* Required action *
Would you return the lines between the one holding "Where should I click to: Open" and the one holding "You are a computer-use agent. This", inclusive, and only those, exactly as they stand in the listing below?

* Provided data *

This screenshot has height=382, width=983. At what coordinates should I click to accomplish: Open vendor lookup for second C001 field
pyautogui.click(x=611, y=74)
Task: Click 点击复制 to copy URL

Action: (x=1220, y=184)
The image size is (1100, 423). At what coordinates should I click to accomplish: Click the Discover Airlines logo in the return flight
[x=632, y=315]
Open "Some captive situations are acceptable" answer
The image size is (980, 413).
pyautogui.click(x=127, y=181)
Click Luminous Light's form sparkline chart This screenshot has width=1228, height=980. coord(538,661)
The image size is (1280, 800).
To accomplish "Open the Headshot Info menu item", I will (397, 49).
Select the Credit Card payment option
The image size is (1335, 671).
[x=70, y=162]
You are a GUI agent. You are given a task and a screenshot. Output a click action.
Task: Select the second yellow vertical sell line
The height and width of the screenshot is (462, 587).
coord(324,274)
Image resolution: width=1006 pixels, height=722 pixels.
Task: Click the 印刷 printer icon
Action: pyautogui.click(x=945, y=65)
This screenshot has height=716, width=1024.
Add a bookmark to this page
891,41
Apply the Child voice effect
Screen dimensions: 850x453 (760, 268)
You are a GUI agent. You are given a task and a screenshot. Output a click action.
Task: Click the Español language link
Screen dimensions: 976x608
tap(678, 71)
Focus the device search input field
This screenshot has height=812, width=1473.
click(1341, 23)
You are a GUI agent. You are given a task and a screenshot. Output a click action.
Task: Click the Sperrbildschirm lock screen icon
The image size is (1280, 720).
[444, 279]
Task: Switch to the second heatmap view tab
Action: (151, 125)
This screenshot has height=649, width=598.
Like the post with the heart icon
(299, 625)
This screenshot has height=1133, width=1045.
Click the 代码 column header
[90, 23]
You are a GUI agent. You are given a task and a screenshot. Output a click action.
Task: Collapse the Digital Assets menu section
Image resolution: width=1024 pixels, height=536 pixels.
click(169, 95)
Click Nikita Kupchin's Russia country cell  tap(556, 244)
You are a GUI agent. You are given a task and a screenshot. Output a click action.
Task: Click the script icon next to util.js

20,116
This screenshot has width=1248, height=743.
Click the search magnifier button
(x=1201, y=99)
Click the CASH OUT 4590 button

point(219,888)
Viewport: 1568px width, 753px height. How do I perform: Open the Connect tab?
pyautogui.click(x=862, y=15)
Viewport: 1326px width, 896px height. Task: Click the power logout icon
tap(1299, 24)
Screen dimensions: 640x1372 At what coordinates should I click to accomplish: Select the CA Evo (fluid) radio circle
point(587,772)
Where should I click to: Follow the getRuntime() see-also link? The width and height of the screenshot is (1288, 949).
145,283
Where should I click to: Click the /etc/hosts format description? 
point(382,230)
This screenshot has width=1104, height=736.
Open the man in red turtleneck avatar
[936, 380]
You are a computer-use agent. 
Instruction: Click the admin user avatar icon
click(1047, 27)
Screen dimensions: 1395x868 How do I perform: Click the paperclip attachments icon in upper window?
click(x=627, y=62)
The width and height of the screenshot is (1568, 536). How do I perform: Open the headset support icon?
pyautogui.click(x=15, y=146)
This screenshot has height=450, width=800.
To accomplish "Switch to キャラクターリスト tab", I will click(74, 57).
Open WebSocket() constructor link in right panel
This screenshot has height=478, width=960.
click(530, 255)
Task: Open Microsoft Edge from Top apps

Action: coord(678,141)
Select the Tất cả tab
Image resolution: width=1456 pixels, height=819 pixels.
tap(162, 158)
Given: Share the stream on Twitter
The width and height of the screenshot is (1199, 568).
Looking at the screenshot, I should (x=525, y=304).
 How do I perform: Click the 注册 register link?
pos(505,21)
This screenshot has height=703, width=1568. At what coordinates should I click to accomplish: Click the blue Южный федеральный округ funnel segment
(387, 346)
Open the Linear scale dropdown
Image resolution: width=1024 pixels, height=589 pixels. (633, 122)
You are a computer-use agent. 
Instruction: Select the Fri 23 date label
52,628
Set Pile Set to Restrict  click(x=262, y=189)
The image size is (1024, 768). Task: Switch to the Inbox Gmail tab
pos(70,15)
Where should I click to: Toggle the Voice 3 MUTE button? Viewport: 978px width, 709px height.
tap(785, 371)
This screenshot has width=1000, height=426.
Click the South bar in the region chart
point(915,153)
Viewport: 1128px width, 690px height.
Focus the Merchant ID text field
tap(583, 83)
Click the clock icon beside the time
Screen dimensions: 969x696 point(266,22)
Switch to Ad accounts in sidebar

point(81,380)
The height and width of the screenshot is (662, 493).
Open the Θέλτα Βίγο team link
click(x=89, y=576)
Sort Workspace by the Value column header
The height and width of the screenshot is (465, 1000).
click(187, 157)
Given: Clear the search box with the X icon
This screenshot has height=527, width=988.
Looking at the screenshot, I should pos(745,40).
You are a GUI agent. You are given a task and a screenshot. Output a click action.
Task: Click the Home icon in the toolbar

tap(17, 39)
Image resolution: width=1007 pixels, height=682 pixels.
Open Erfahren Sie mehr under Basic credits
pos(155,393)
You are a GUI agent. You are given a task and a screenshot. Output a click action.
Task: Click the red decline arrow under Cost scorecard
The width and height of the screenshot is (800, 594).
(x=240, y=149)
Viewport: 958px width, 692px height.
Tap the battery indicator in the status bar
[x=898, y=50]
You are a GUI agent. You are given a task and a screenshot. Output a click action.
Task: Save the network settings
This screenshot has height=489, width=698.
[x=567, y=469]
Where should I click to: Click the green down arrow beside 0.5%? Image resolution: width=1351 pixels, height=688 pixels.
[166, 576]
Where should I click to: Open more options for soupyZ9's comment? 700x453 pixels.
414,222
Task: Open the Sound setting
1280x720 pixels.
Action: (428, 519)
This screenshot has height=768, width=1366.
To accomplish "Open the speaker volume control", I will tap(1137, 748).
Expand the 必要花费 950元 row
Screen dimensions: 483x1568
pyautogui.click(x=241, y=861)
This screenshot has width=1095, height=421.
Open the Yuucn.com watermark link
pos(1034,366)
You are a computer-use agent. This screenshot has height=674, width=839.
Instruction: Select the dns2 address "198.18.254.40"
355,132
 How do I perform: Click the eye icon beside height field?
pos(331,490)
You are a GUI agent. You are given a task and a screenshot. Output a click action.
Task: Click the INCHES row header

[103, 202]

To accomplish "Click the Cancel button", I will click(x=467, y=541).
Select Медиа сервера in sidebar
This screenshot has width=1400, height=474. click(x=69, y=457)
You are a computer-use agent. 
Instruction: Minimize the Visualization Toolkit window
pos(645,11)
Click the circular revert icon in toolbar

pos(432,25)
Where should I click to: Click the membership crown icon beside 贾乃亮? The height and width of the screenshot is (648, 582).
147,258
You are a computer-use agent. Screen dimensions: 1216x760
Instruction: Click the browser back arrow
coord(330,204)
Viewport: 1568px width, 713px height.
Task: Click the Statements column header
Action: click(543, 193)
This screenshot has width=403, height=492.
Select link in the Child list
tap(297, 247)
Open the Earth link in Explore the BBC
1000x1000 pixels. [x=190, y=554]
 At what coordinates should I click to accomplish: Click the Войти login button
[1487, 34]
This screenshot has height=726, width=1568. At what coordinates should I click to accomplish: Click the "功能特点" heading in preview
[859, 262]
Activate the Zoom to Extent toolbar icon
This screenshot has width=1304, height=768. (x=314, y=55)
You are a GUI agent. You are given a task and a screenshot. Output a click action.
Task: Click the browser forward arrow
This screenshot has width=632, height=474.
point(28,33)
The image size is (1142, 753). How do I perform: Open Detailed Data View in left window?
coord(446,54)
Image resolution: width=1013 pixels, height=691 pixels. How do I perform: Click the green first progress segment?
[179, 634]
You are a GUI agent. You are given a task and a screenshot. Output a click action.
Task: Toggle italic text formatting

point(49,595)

* Expected answer *
Where should I click to: Open more options for soupyZ9's comment? 700x453 pixels.
414,222
Task: Open the Sound setting
1280x720 pixels.
Action: (428, 519)
This screenshot has height=768, width=1366.
To accomplish "Open the speaker volume control", I will tap(1137, 748).
Expand the 必要花费 950元 row
Screen dimensions: 483x1568
pyautogui.click(x=241, y=861)
This screenshot has width=1095, height=421.
Open the Yuucn.com watermark link
pos(1034,366)
You are a computer-use agent. This screenshot has height=674, width=839.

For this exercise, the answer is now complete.